— Source information —
--
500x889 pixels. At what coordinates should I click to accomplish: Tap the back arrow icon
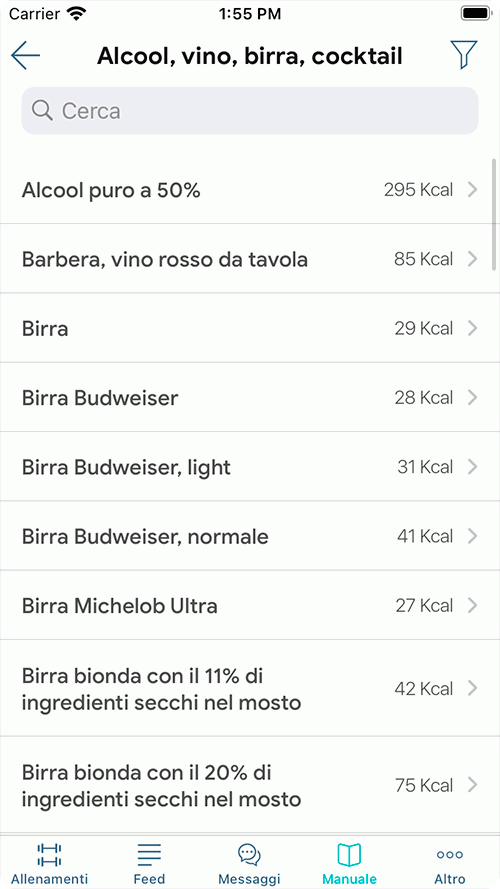tap(26, 56)
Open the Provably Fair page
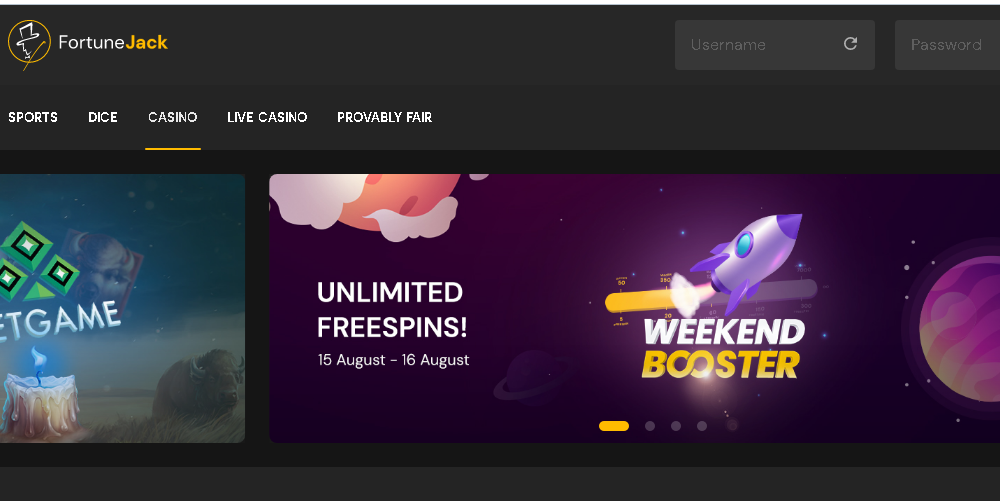Image resolution: width=1000 pixels, height=501 pixels. (385, 117)
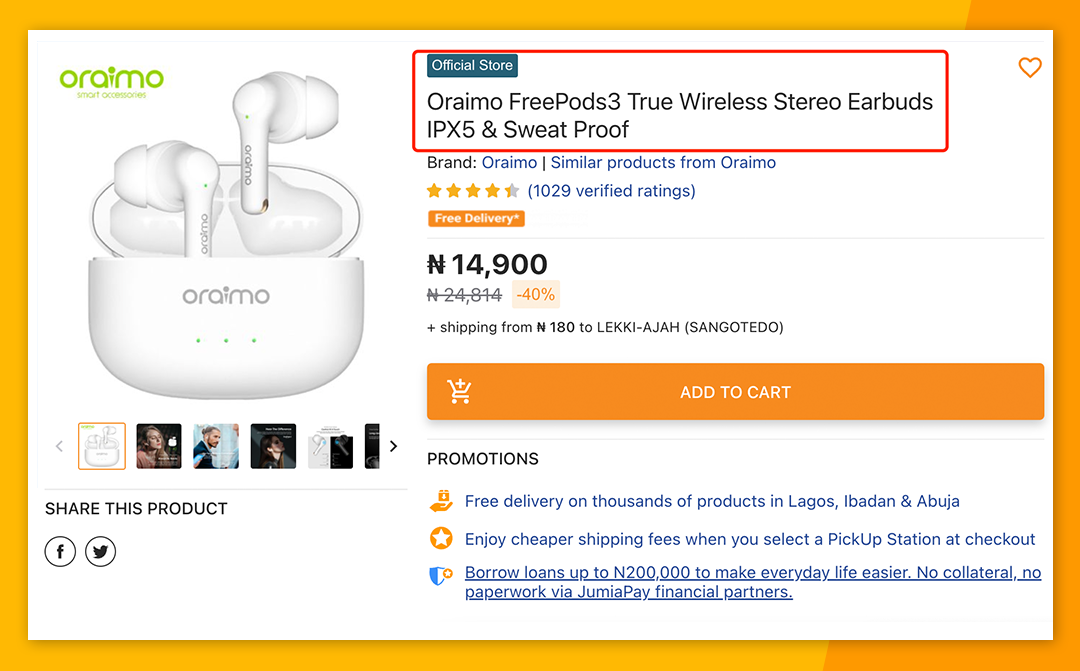This screenshot has height=671, width=1080.
Task: View the 1029 verified ratings
Action: coord(611,191)
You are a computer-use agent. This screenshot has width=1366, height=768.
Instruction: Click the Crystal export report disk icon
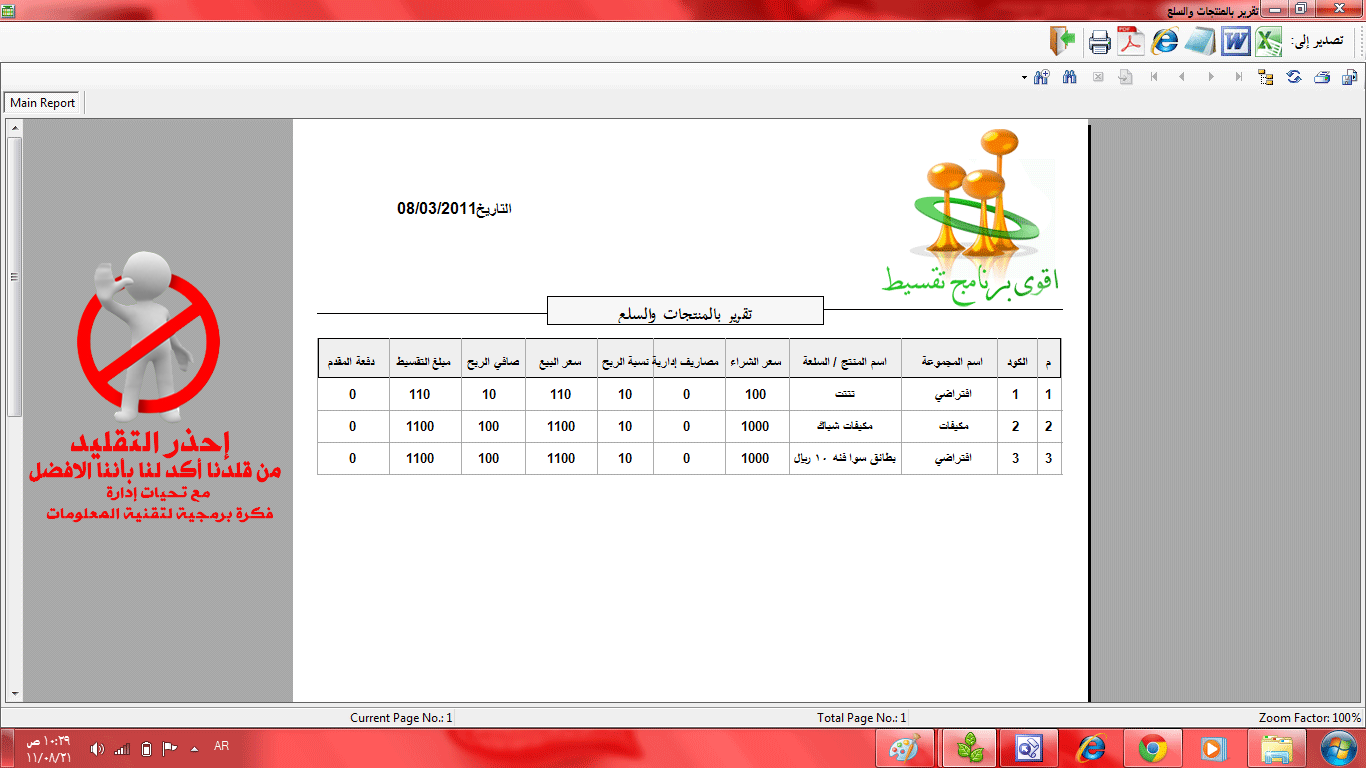pos(1349,77)
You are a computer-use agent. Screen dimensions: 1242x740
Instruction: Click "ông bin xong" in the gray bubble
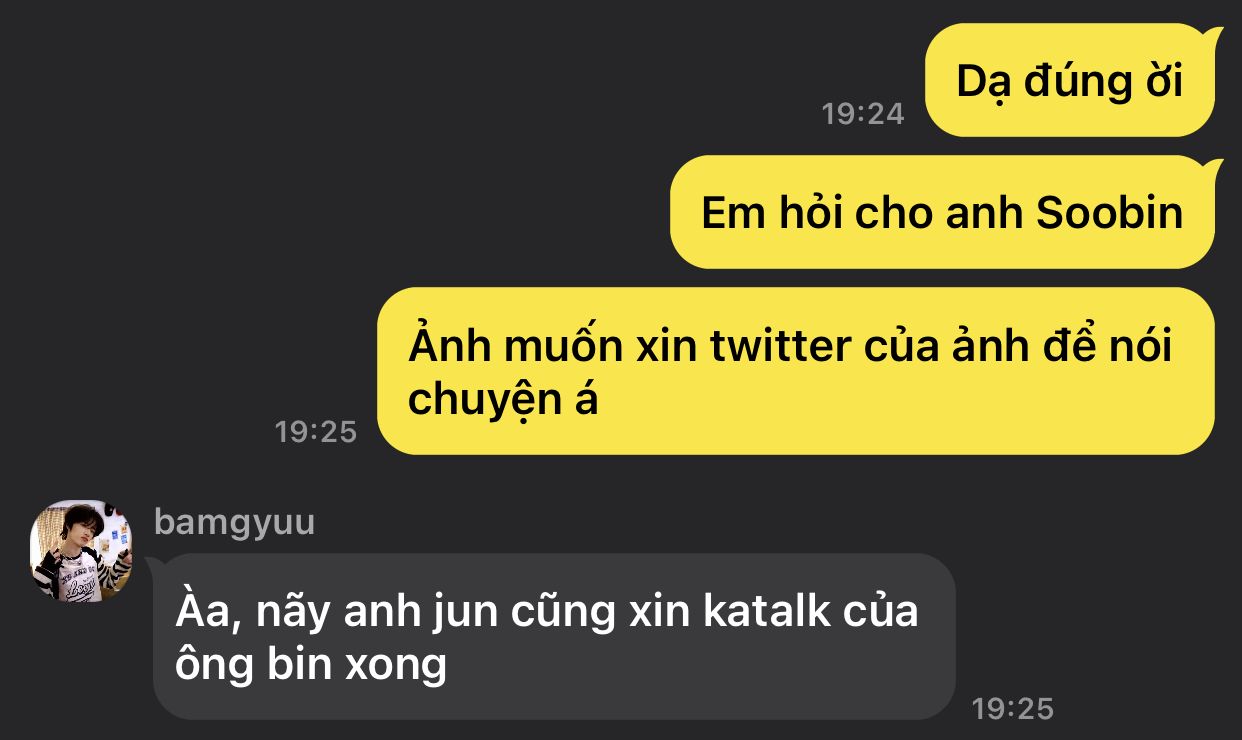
--
— Problem to solve —
Up to and including the last line of the listing, starting at the line with "Instruction: Click the", extract every line exactly and leave out the pictures.

— Written solution —
Instruction: Click the Crystal export report disk icon
pos(1349,77)
You are a computer-use agent. Screen dimensions: 1242x740
Instruction: Click "ông bin xong" in the gray bubble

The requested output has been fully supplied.